Debt fears exaggerated
Debt levels were another major concern last year, as investors feared trusts wouldn't be able to meet their top-of-the-market commitments to existing holdings without dilutive rights issues or fire sales. Even after a year of hard work restructuring balance sheets, gearing and commitment levels remain mixed and all the trusts have further leverage at the individual holding level because buyouts are generally backed by bank debt. But investors' fears look a bit exaggerated. Commitments will only be called gradually over a period of years, by which time the trusts should have raised cash from distributions or disposals. The current discounts more than account for any uncertainty.
The key to unlocking the sector's value is deal activity. This can take three forms. Private equity companies can offload a holding by a) taking it public, b) selling it to another private equity company on the so-called secondary market or c) finding a trade buyer. Flotations were popular in the technology boom but burnt sellers in the bust. This paved the way for secondary market sales to become the norm last decade, when managers made fabulous returns – and then steep losses – by bidding each others' assets up to quite unsustainable multiples.

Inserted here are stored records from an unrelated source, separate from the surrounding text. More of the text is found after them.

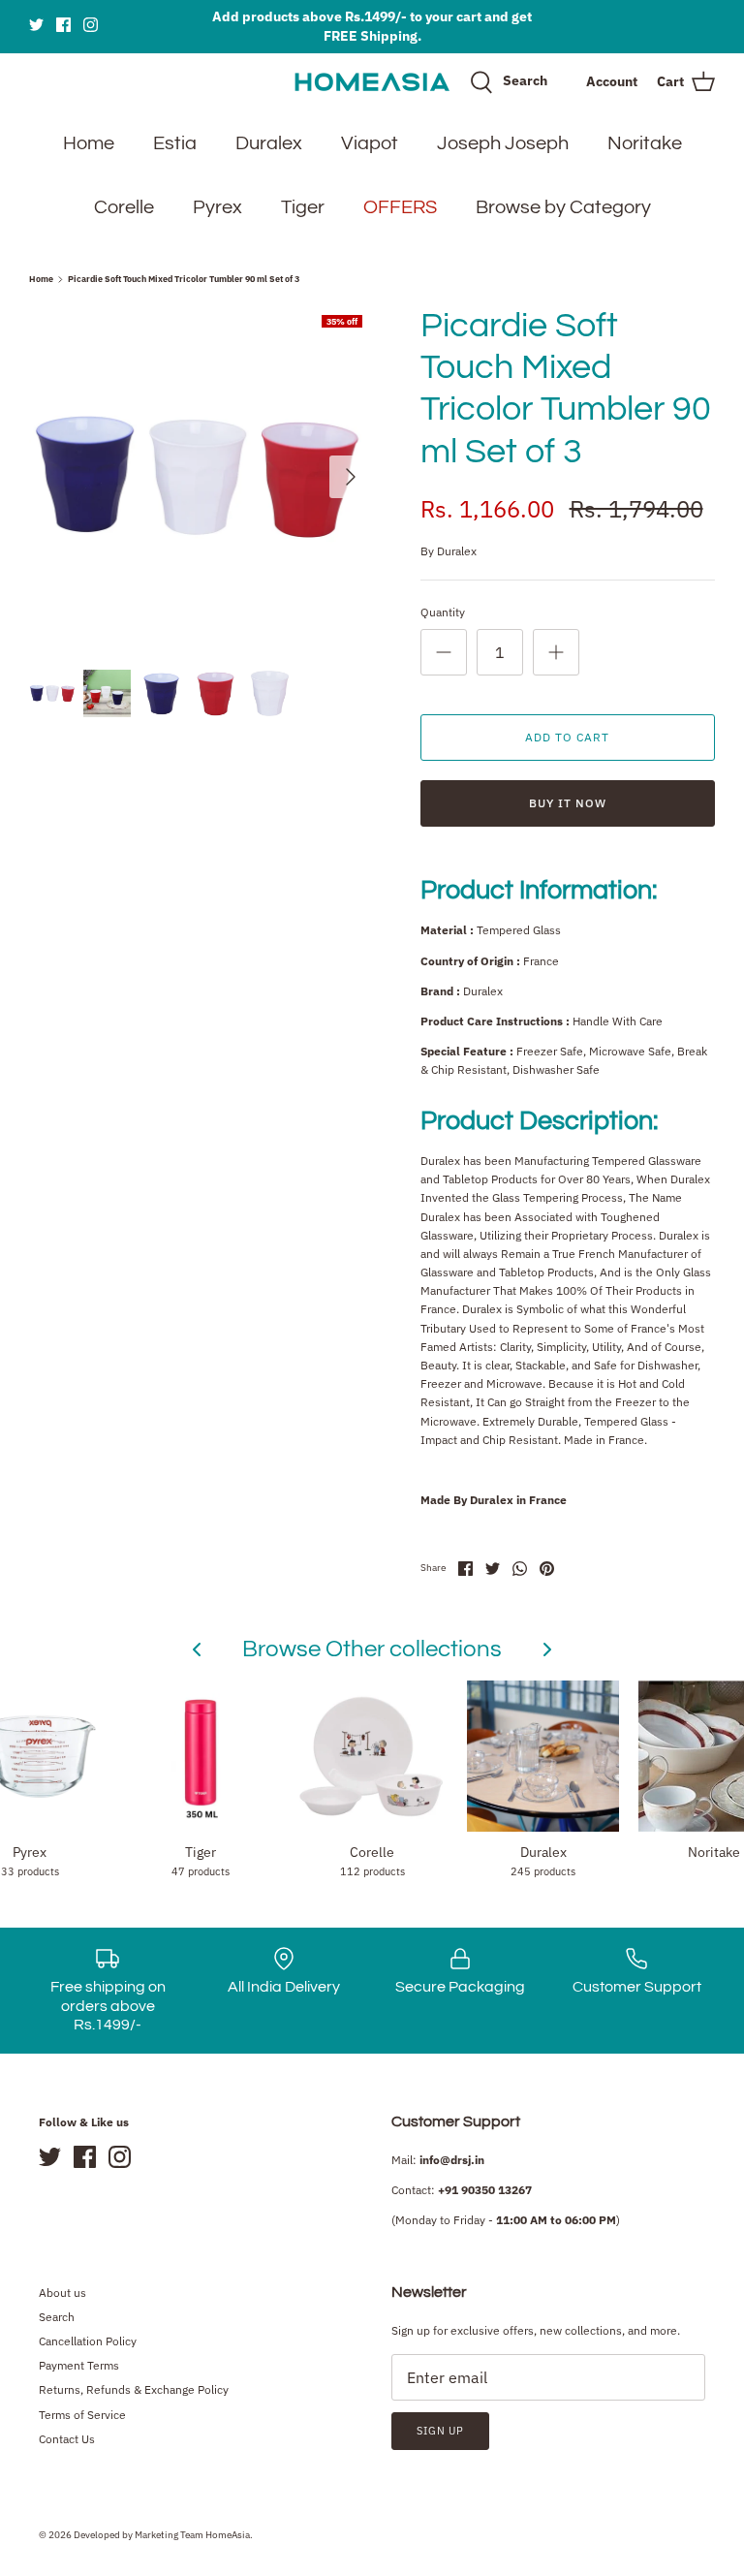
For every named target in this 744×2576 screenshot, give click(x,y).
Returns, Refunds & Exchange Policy (134, 2389)
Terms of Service (82, 2414)
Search (57, 2316)
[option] (200, 476)
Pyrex (217, 207)
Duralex (268, 143)
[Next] (350, 477)
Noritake (644, 143)
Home (88, 143)
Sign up (440, 2430)
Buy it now (567, 803)
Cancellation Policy (88, 2341)
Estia (175, 143)
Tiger (303, 207)
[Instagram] (90, 24)
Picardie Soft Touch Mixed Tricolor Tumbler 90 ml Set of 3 (183, 278)
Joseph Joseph (503, 143)
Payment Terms (79, 2365)
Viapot (369, 143)
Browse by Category (563, 207)
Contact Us (67, 2439)
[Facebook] (63, 24)
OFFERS (400, 207)
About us (62, 2292)
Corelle (124, 207)
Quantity (442, 612)
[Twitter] (36, 24)
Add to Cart (567, 737)
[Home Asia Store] (372, 82)
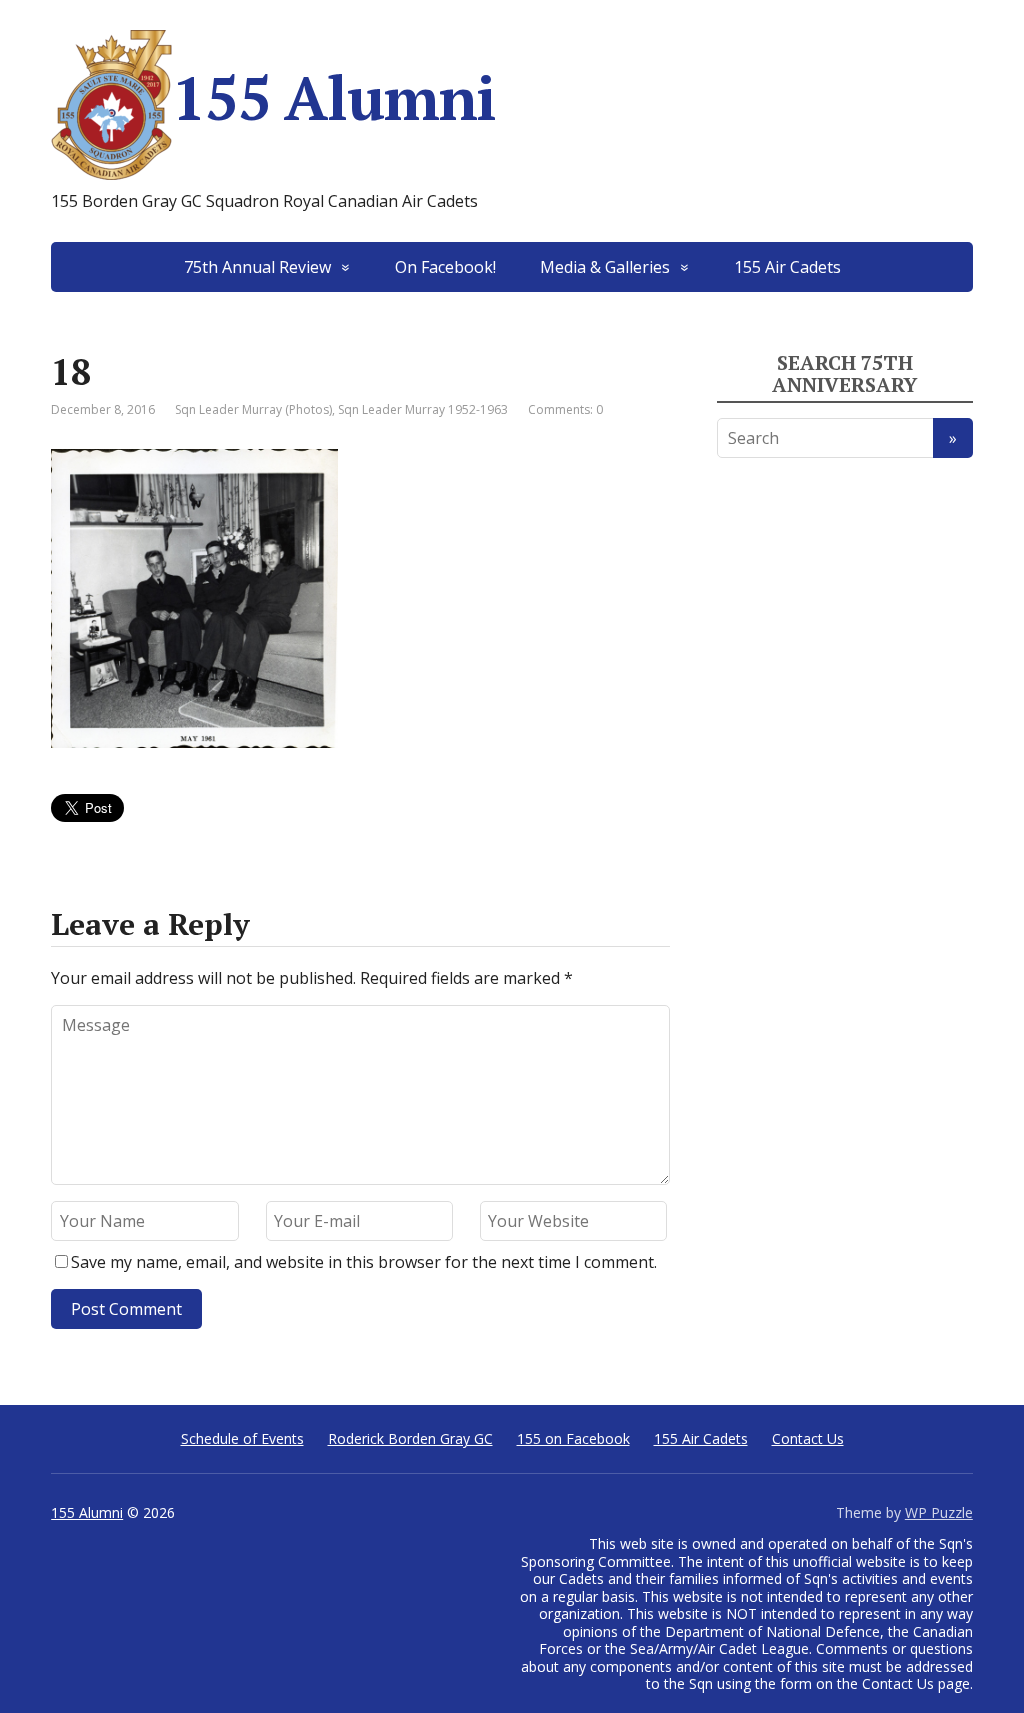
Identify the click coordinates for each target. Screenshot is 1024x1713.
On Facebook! (445, 267)
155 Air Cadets (787, 267)
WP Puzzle (939, 1512)
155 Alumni (334, 97)
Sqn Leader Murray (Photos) (253, 409)
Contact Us (808, 1438)
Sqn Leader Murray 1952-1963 (423, 409)
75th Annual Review (257, 267)
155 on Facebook (573, 1438)
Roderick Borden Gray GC (410, 1438)
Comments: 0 (565, 409)
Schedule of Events (242, 1438)
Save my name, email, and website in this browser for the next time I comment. (364, 1262)
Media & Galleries (605, 267)
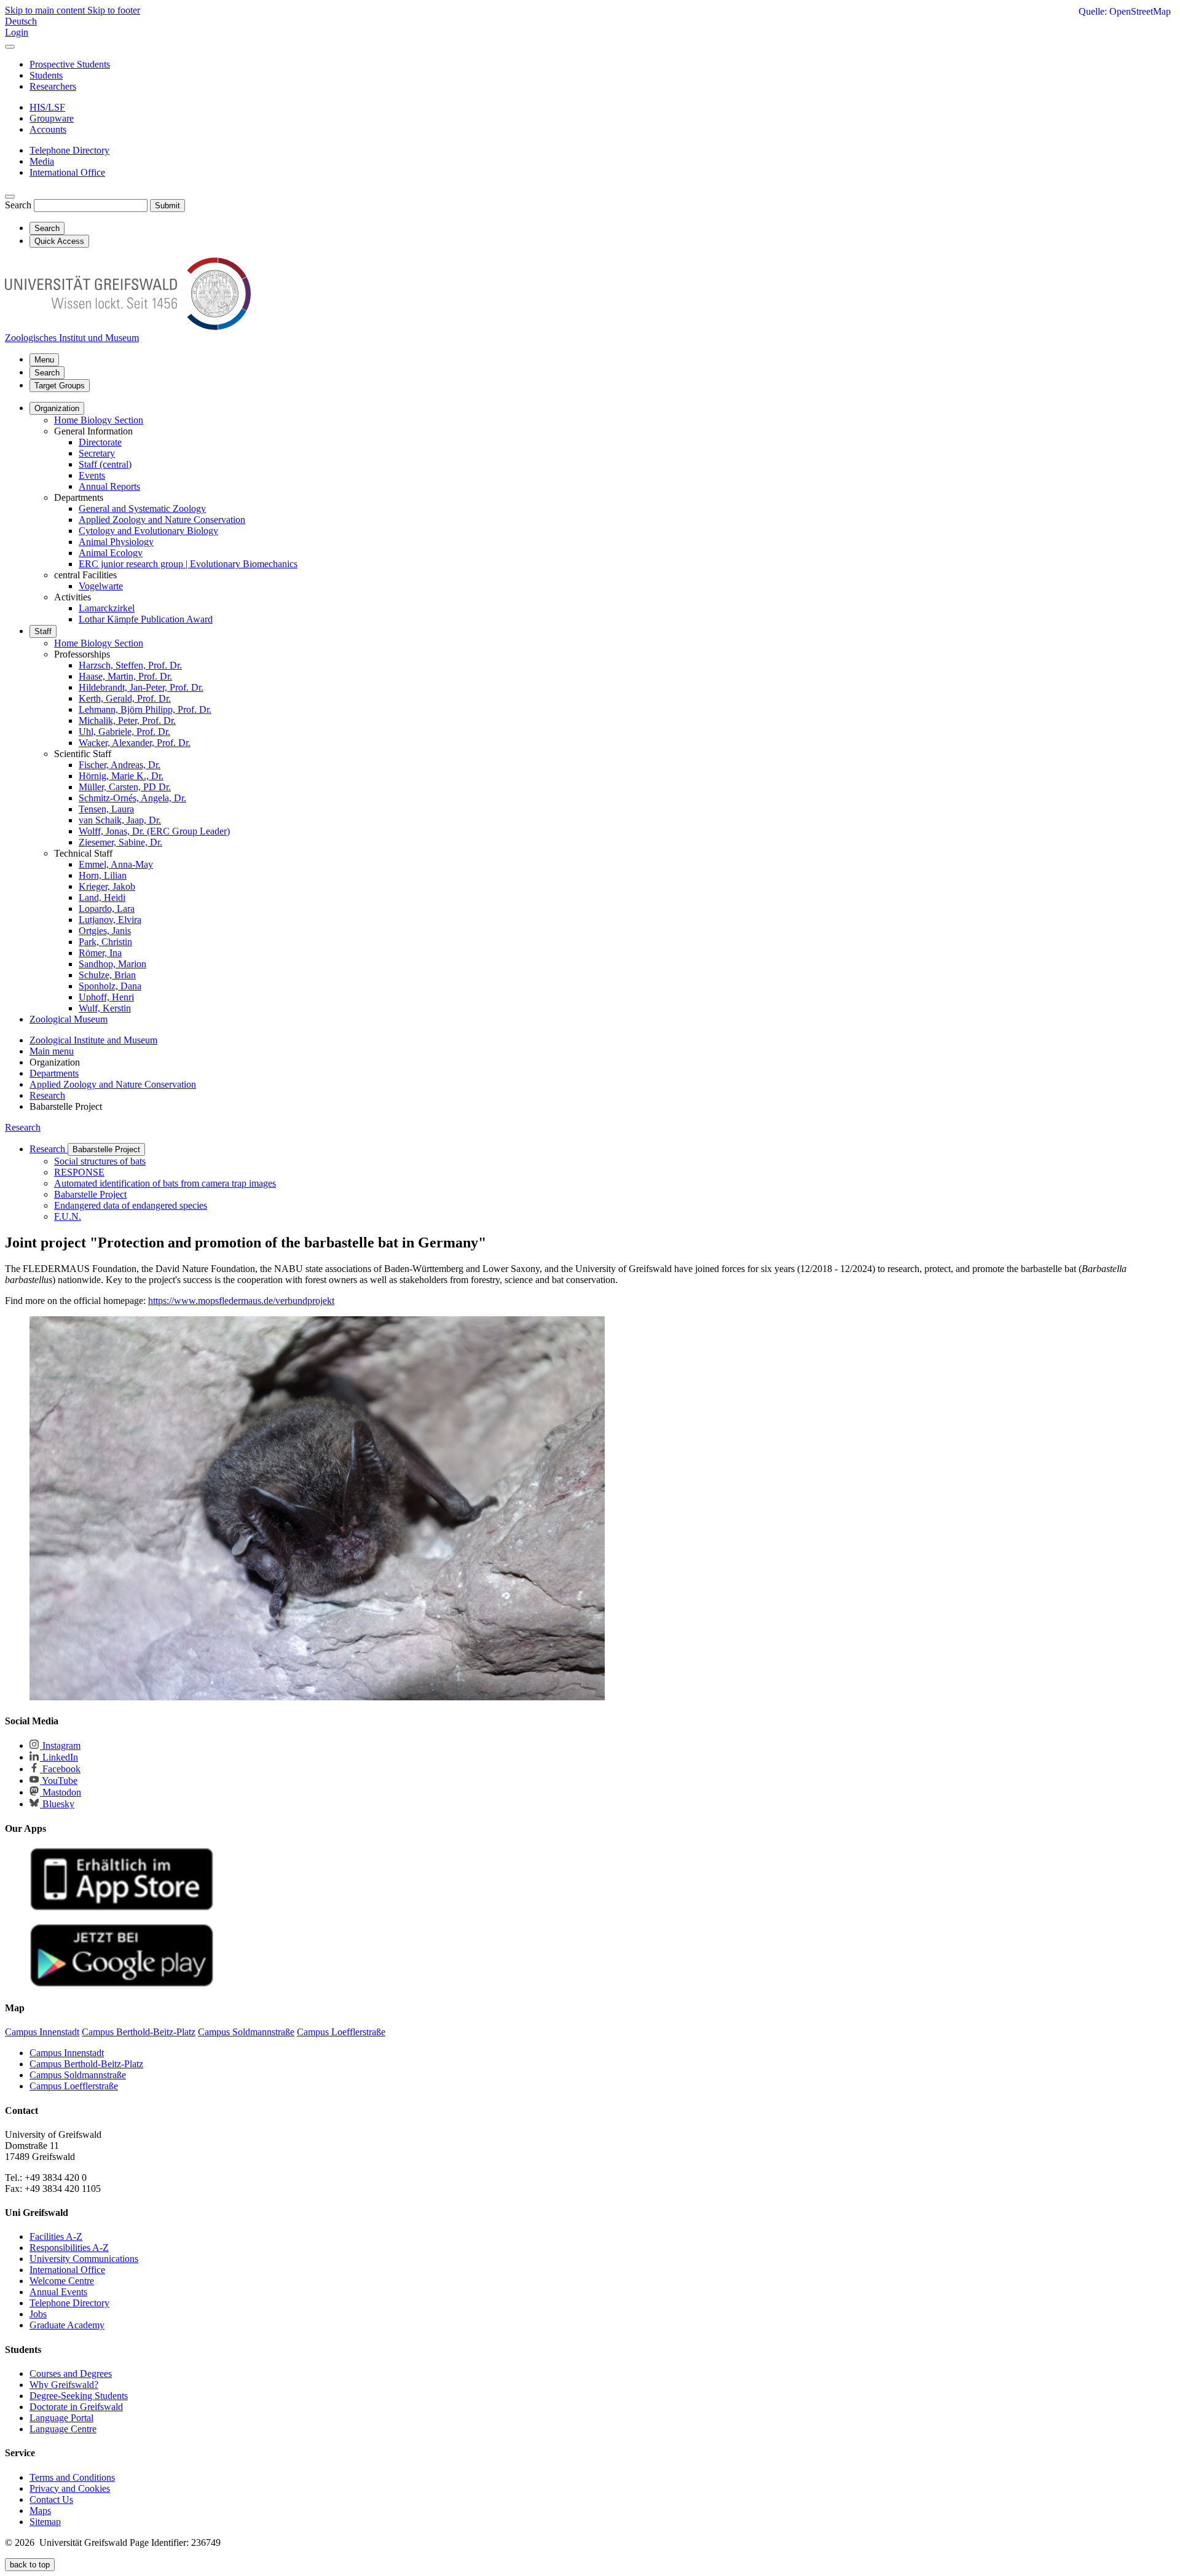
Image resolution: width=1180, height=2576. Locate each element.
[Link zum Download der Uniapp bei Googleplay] (122, 1984)
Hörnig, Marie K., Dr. (121, 776)
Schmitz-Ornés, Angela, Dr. (132, 798)
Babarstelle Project (106, 1149)
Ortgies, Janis (105, 930)
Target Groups (59, 385)
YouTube (58, 1780)
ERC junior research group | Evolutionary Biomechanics (188, 564)
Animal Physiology (116, 541)
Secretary (97, 453)
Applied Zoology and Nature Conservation (162, 519)
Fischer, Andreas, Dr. (119, 765)
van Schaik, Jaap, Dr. (120, 820)
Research (23, 1127)
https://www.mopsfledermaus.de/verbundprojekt (241, 1300)
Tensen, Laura (106, 809)
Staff (43, 631)
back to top (30, 2564)
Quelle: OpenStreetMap (1125, 11)
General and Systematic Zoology (142, 508)
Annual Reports (109, 486)
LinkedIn (59, 1757)
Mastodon (60, 1792)
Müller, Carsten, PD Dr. (125, 787)
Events (92, 475)
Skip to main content (46, 10)
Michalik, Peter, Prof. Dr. (127, 720)
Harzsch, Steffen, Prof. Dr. (130, 665)
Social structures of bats (100, 1161)
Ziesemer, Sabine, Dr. (120, 842)
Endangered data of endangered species (130, 1205)
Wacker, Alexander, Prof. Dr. (135, 742)
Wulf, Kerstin (105, 1008)
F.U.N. (67, 1216)
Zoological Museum (69, 1019)
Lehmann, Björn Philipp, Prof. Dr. (145, 709)
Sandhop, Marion (112, 964)
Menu (44, 359)
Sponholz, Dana (110, 986)
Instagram (60, 1745)
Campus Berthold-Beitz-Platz (86, 2064)
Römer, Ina (100, 953)
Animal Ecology (111, 553)
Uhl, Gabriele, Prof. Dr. (124, 731)
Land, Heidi (102, 897)
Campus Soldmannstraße (78, 2075)
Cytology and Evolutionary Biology (148, 530)
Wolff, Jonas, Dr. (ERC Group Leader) (154, 831)
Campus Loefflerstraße (74, 2086)
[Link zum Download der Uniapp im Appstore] (122, 1908)
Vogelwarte (101, 586)
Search (18, 205)
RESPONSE (79, 1172)
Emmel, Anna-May (116, 864)
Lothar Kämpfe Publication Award (146, 619)
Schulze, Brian (107, 975)
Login (16, 32)
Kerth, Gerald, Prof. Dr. (125, 698)
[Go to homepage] (128, 326)
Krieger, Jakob (107, 886)
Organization (56, 408)
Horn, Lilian (103, 875)
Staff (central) (105, 464)
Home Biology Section (98, 420)
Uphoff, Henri (106, 997)
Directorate (100, 442)
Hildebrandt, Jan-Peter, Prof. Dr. (141, 687)
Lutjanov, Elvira (110, 919)
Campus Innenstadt (67, 2053)
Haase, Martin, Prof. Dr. (125, 676)
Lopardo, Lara (107, 908)
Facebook (60, 1769)
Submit (167, 205)
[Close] (10, 47)
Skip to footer (113, 10)
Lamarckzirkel (107, 608)
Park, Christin (105, 942)
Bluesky (57, 1804)
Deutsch (21, 21)
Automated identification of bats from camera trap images (165, 1183)
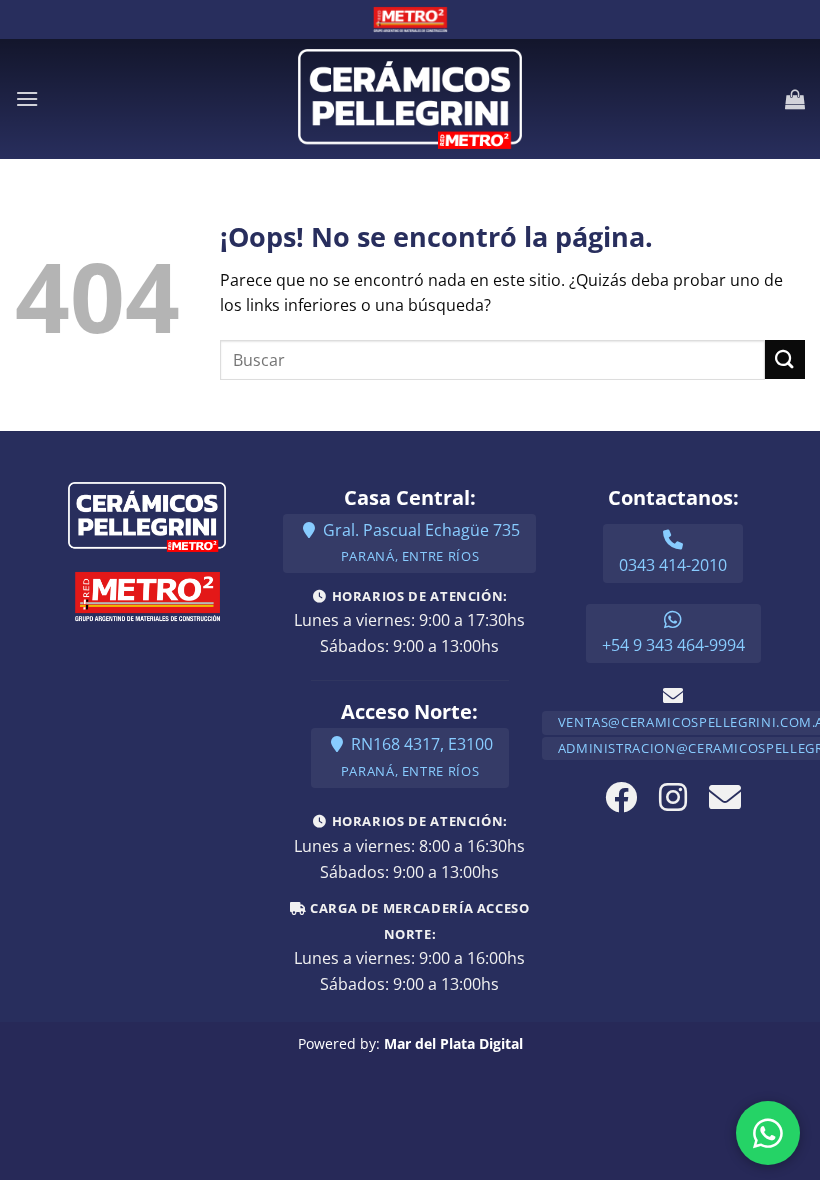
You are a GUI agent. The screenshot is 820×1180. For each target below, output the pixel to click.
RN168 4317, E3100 (417, 756)
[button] (27, 98)
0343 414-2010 (673, 565)
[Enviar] (785, 359)
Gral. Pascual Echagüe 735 (419, 542)
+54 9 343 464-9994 (673, 645)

Secondary market subdued, flotations risky
Managers are wary of repeating the mistakes of the immediate past, so the secondary market has been subdued over the past 18 months. KKR's acquisition of Pets At Home from Bridgepoint is a lone example of activity – and one below KKR's usual capitalisation range. But many private equity schemes have so-called 'equity overhangs' – capital raised in the boom years that managers are contractually obliged to deploy – suggesting activity may pick up after the summer.
Flotations look risky, too, now the stock market has turned. BC Partners and Cinven sparked hopes of a return to the glory days when the travel booking company Amadeus raised E1.3bn in Madrid in late April – 6-7 times their original investment in 2005. But other plans have been put on ice. The risk is there for all to see in the case of Gartmore: Hellman & Freidman took the fund management group public in December, but its 24 per cent stake has since shrunk to just over half its opening value.
After a strong year for corporate cash-generation, trade sales look a safer bet. Apax Partners sold Tommy Hilfiger to the Phillips-Van Heusen Corporation in March for 4.5-5 times its original investment price. Such examples remain a relative rarity, however, and earnings growth will have to settle into a pattern before industry embarks on a major buying spree.
So the catalyst for a mass re-rating is not immediately visible. But if it were, discounts would probably be narrower. High yields pulled property trust discounts back from the brink last year, while a year of strong performance has helped listed hedged funds. In time, deal activity should do the same for private equity – and past experience suggests it's better to buy before the action.
Besides having a little patience, investors also need an ability to avoid the duds and the dullards, of course. Hg Capital is without doubt the highest-quality name in the sector, and it has an exceptional track record that is based on zero leverage at the trust level – clear evidence that, done well, private equity can be a very powerful tool of wealth creation.
But on a discount of 10 per cent, the good news is priced in.